The reader needs to feel a connection with Connor even if it's in the most superficial way.
 
I'm not going to shit on your writing for no reason but I'm not going to coddle you either. This excerpt like most of your other writings is simply not very good even when comparing it to a junior high school level of skill. You claim to have read On Writing so why do you continue to make the exact same mistakes over and over again instead of following the book's advice?
 
When I'm done with the whole story, it would be awesome if @MasterDisaster read it. Don't worry, the story isn't going to be overly dark and morose. I imagine it being akin to a Monty Python movie at its most morbid.
Cart before the horse, again.

Now, in your defense, it's one paragraph of a first draft. It's probably too soon for everyone to start critiquing it. But it is also way too soon for you to be posting it. Books aren't movies. They don't have trailers. On the rare occasion when a book does get a trailer, the book is already finished and the publisher is trying to drum up interest for their upcoming product. You shouldn't be thinking about fan-made audiobooks yet. You certainly shouldn't be drafting strangers to star in them. MasterDisaster has other shit to do. Attend to the unpleasant business of actually writing the thing, then worry about all the other stuff when you're done.
 
Connor why are you making a lolcow story staring yourself, attached to your real name on a public website?

Do really think it would make a difference at this point?
Having his own Sonichu at least has the very optimistic chance of maybe one day if it's ever finished of providing McDonald's dollar menu money on top of the :tugboat:.
 
You really think potential employers would give a shit about me dicking around on the Internet?

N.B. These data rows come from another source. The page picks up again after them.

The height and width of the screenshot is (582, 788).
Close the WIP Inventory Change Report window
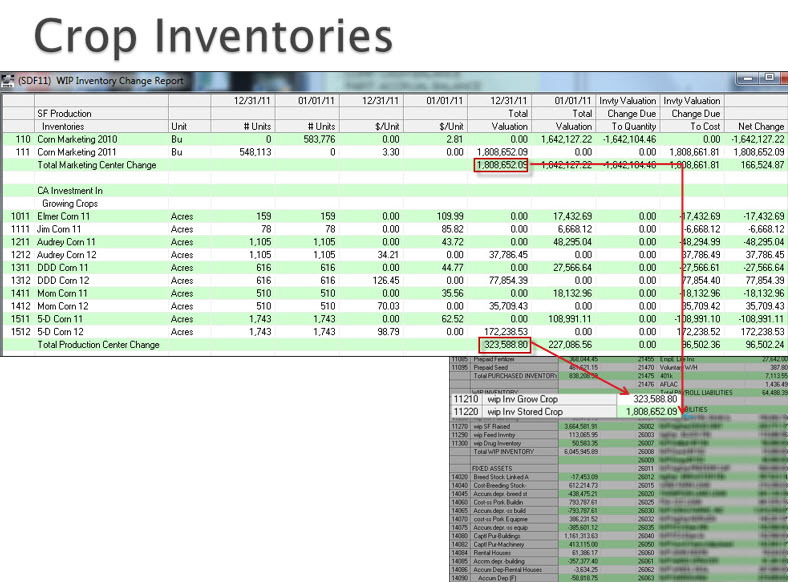pyautogui.click(x=775, y=78)
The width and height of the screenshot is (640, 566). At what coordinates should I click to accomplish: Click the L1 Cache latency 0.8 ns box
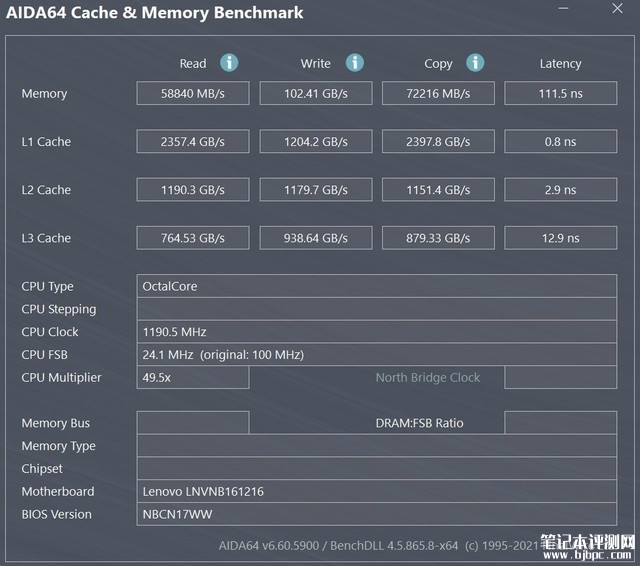[560, 142]
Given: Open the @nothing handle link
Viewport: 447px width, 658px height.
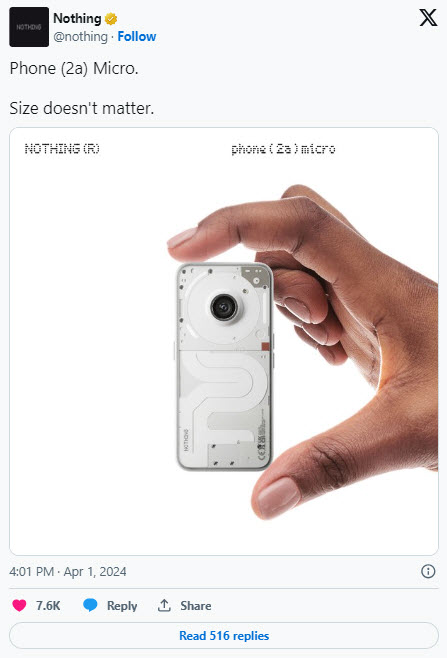Looking at the screenshot, I should coord(80,37).
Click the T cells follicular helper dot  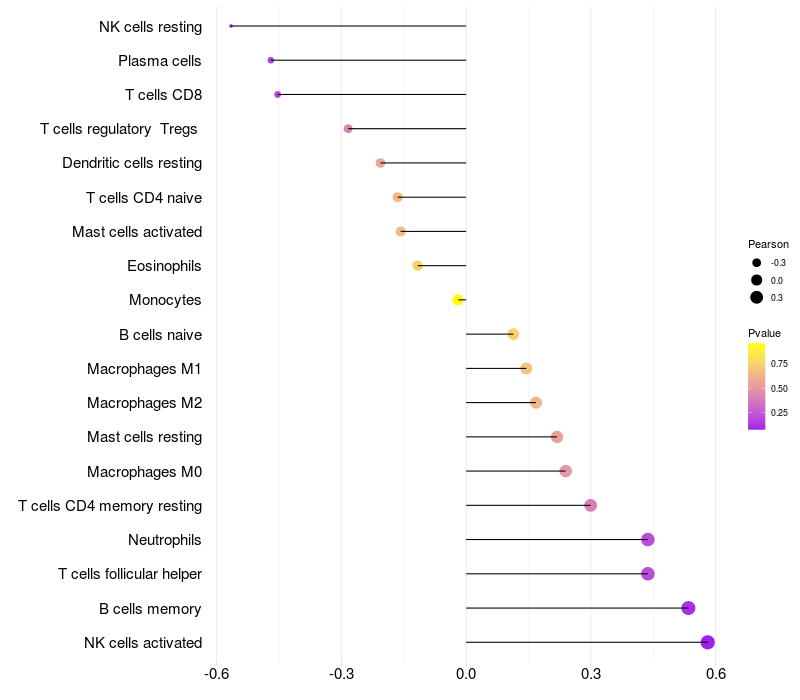(647, 574)
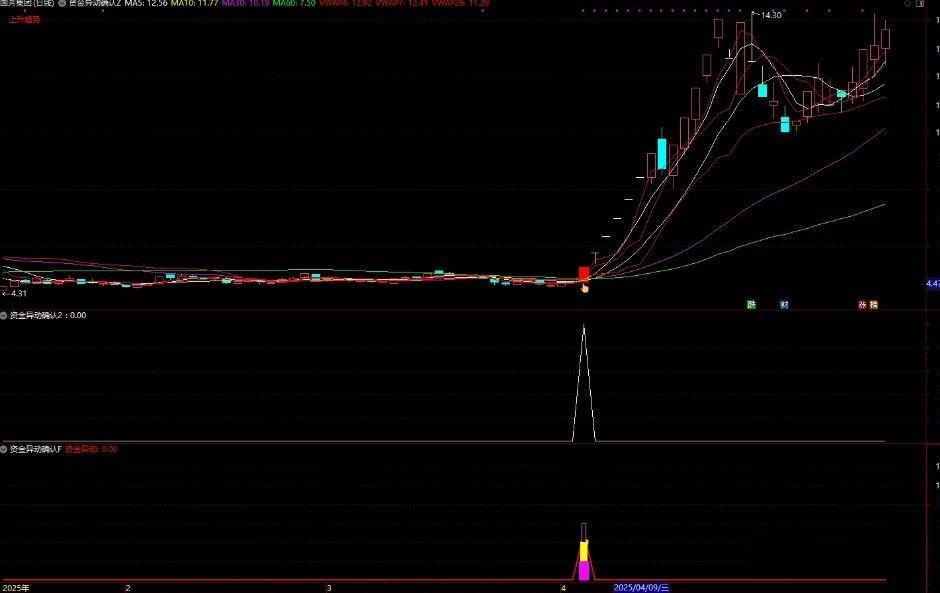Image resolution: width=940 pixels, height=593 pixels.
Task: Click the 财 financial event marker
Action: (x=784, y=304)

Your various sexist/anti adoption rants easily available when your real name is Googled? Yup. Not that you have to worry about that since you've shown no interest in becoming employed.
 
I think he has acknowledged that he screwed up his future by becoming a lolcow
Depends, Do you want a good job or not?
Your various sexist/anti adoption rants easily available when your real name is Googled? Yup. Not that you have to worry about that since you've shown no interest in becoming employed.
Dramatic irony is my favourite literary device
Come on, guys. Don't shit on him just yet. He just came back. Let's see what he has to say.
 
What's the point? How many times has he claimed to have "changed" now?
I know, but. . .it's been a while since he posted here. I wanna see him actually follow through with something for a change before people start tearing into him.